• Using the information
a. In the health blog excerpt, who is named as the first author of the study that linked gum disease to a doubled cancer risk?
b. Return the part of the health blog excerpt from "5. Do you lift" up to and including "on your teeth.".
c. Continue the health blog excerpt from its final sentence onward.

• Supplied passage
Robert K. Cheruiyot (from Kenya) won the Men's Open last year with a time of 2:07:14. His time set a new record for the course. Rita Jeptoo (from Kenya also) won the Women's Open with a time of 2:23:38. is the official site of the Boston Marathon is you are looking for legitimate information on the race.

Don't Be Afraid of the Dentist

I have typed up and printed out a Northeastern University Health survey, which I will compile the results of and post about next week. Here are the questions I asked:

1. How many times a week do you go to the gym?
2. For how long do you workout?
3. How would you rate your level of fitness on a scale of 1 to 10 (10 being the best)?
4. How long is the cardio portion of your workout?
5. Do you lift weights? How often?
6. Is it harder to workout during the winter months? Are you less motivated or does the cold weather stop you from going to Marino Center? Why or why not?
7. Are you happy with your physical appearance?
8. Do you consider yourself to be in shape?

On a separate note, the Boston Globe published a story about going to the dentist and how it is beneficial to your overall health. Most people hate their annual dentist visits or not so annual if you have bad teeth. It's painful to have a cavity filled or to get a root canal, which luckily I haven't experienced. Even when you simply get your teeth cleaned, it can be uncomfortable. My dentist at home is nice though and she's very gentle on your teeth.

Obviously, healthy teeth equal a beautiful smile and everyone wants to have a great smile. Studies have linked the early detection of gum disease to preventing diabetes, heart disease, and stroke. If you have gum disease, you have a higher risk of suffering from the previous ailments.

According to the article "Advice for All Ages: Don't skip the dentist": "With pancreatic cancer, for instance, previous studies had suggested such a link, but those studies were muddied because many participants smoked, and smoking is a risk factor for both diseases. This time, even among people who never smoked, gum disease was linked to a doubling of the cancer risk, said epidemiologist Dominique Michaud of the Harvard School of Public Health, the study's first author. It's still not clear, cautioned Michaud, whether that means the gum disease led to the cancer."

It's great how much information we have in the medical world today, but sometimes there are too many facts and statistics to process. Everyday the news has a new report on what is bad for you, what causes cancer, and what prevents this disease. At times the information can be contradicting. I guess there is still alot we don't know about diseases and finding cures for serious sicknesses.

Wednesday, March 21, 2007

"Sexy to Deadly"

It is funny that my last post was about cigarette smoking. I found a related article in today's issue of New York Times.

The famous surgeon's general warning was manufactured on cigarettes thirty years ago, but health historians believe the impact of this warning took many decades to influence smokers. According to the article Tracing the Cigarette's Path From Sexy to Deadly, "In contrast to the symbol of death and disease it is today, from the early 1900s to the 1960s the cigarette was a cultural icon of sophistication, glamour and sexual allure-a highly prized commodity for one out of two Americans."

• Supplied information
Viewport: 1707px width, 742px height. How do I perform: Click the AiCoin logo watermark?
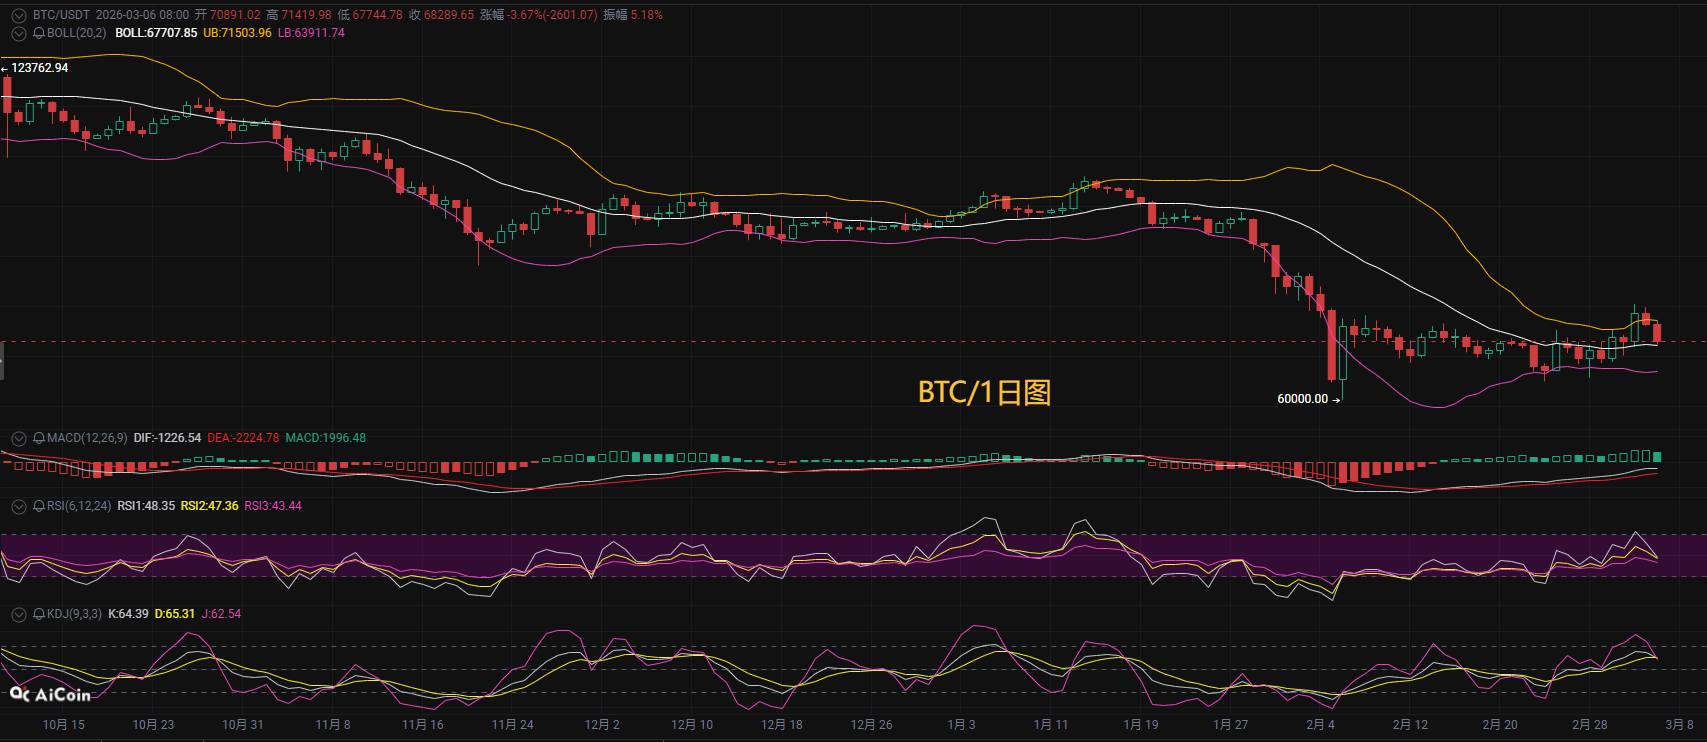pos(50,694)
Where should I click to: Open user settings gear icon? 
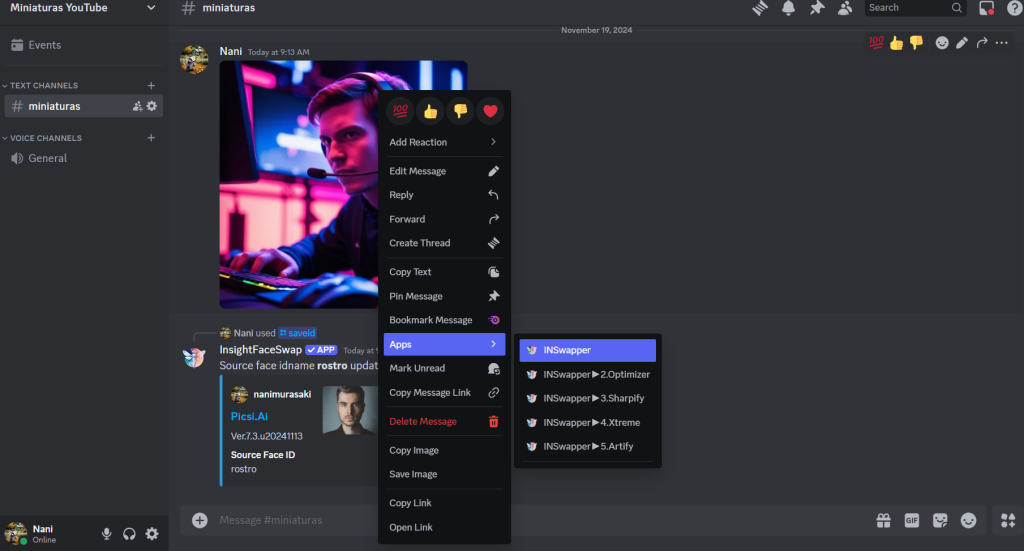152,534
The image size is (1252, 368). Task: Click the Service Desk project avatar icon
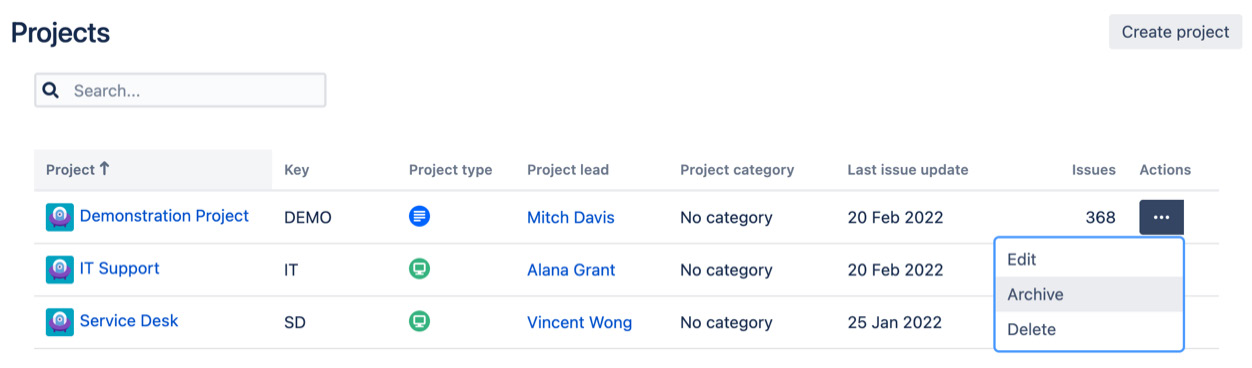point(60,322)
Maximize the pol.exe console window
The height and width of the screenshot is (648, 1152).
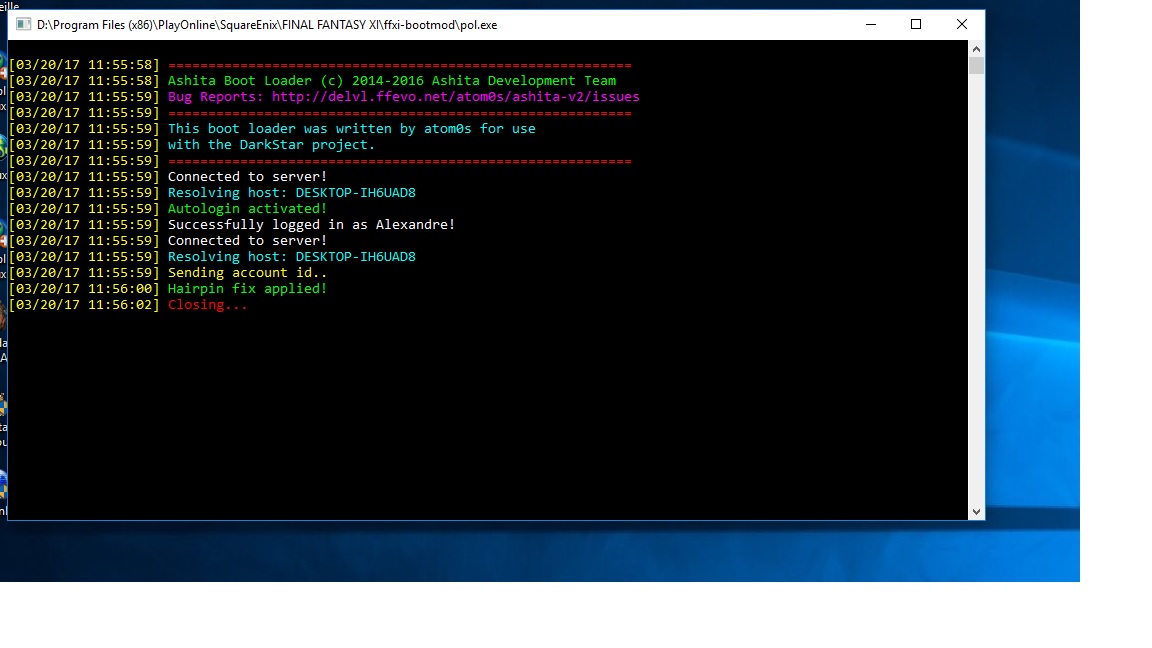pos(915,25)
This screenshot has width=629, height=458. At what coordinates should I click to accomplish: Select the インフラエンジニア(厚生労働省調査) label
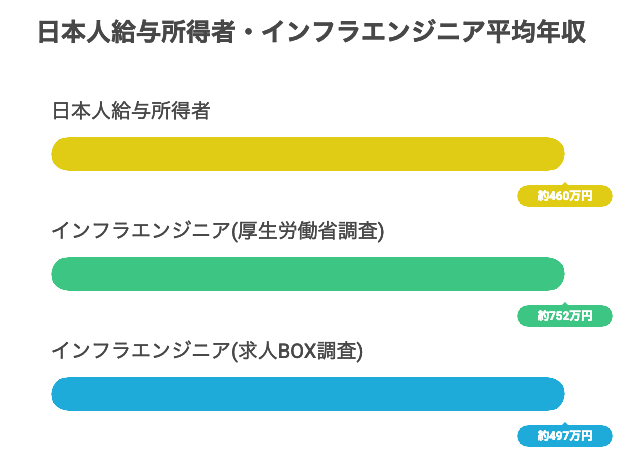point(218,231)
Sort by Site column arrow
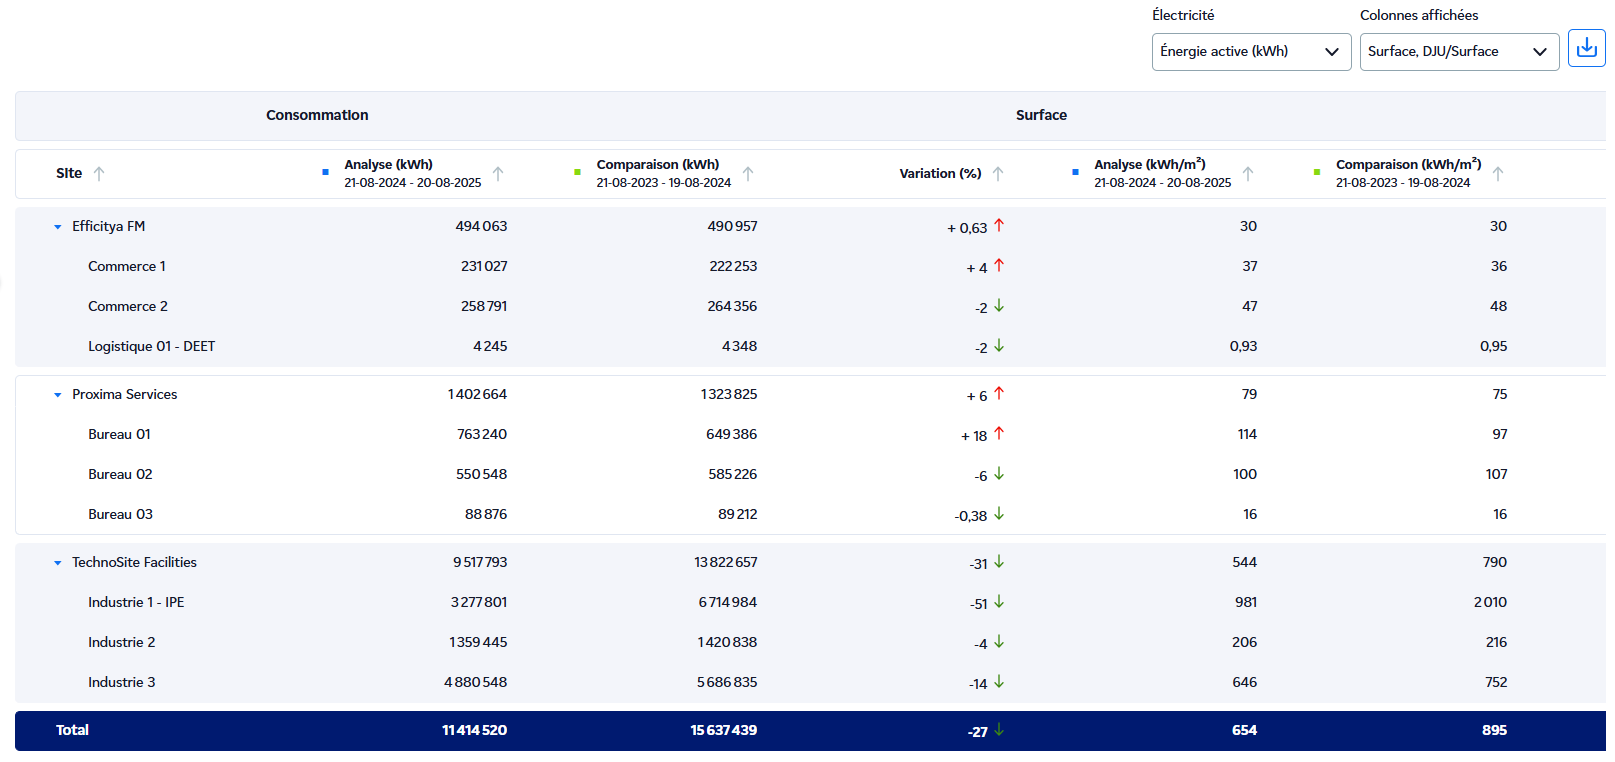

• Responses by task
a. Epidemiologist Dominique Michaud of the Harvard School of Public Health.

b.
5. Do you lift weights? How often?
6. Is it harder to workout during the winter months? Are you less motivated or does the cold weather stop you from going to Marino Center? Why or why not?
7. Are you happy with your physical appearance?
8. Do you consider yourself to be in shape?

On a separate note, the Boston Globe published a story about going to the dentist and how it is beneficial to your overall health. Most people hate their annual dentist visits or not so annual if you have bad teeth. It's painful to have a cavity filled or to get a root canal, which luckily I haven't experienced. Even when you simply get your teeth cleaned, it can be uncomfortable. My dentist at home is nice though and she's very gentle on your teeth.

c.
Advertising in the past conveyed a sexy, cool image of people who smoked. Think about old western movies or any old movies for that matter. Smoking cigarettes said alot about the character, often linking smoking and being rebellious in a good way. There was certainly a positive connotation connected to smoking, while today I think a negative stigma is becoming dominant. If you look at old cigarette ads from the 1930s, they are scary. Camel used the slogan "More Doctors Smoke Camel." How scary is that??!!

"In the 1980s, scientists established the revolutionary concept that nicotine is extremely addictive. The tobacco companies publicly rejected such claims, even as they took advantage of cigarettes' addictive potential by routinely spiking them with extra nicotine to make it harder to quit smoking. And their marketing memorandums document advertising campaigns aimed at youngsters to hook whole new generations of smokers."

In 2007 the general public is well aware of the health hazards of smoking, but many people choose to ignore these dangerous truths. I do not hold anything against smokers and it does not change what I think about someone. My dad smokes and my mom did for a long time. All I am trying to say is that America needs to make an effort to encourage kids to find a different habit, one that won't give them lung cancer at 40 years old. I'm sure many people reading this would bring up alcohol. Studies show drinking in moderation is safe and there are even health benefits of drinking wine occasionally. I have never read one positive affect of smoking cigarettes. It helps you de-stress? Actually, it puts more stress on your heart and body.

Visit the following site: It has cigarette advertisements from the 1940s and 1950s, along with the texts of the ads. I can't believe the information the companies are promoting. Some of the ads not only suggest, but state that smoking could have health benefits such as healing a scratchy throat.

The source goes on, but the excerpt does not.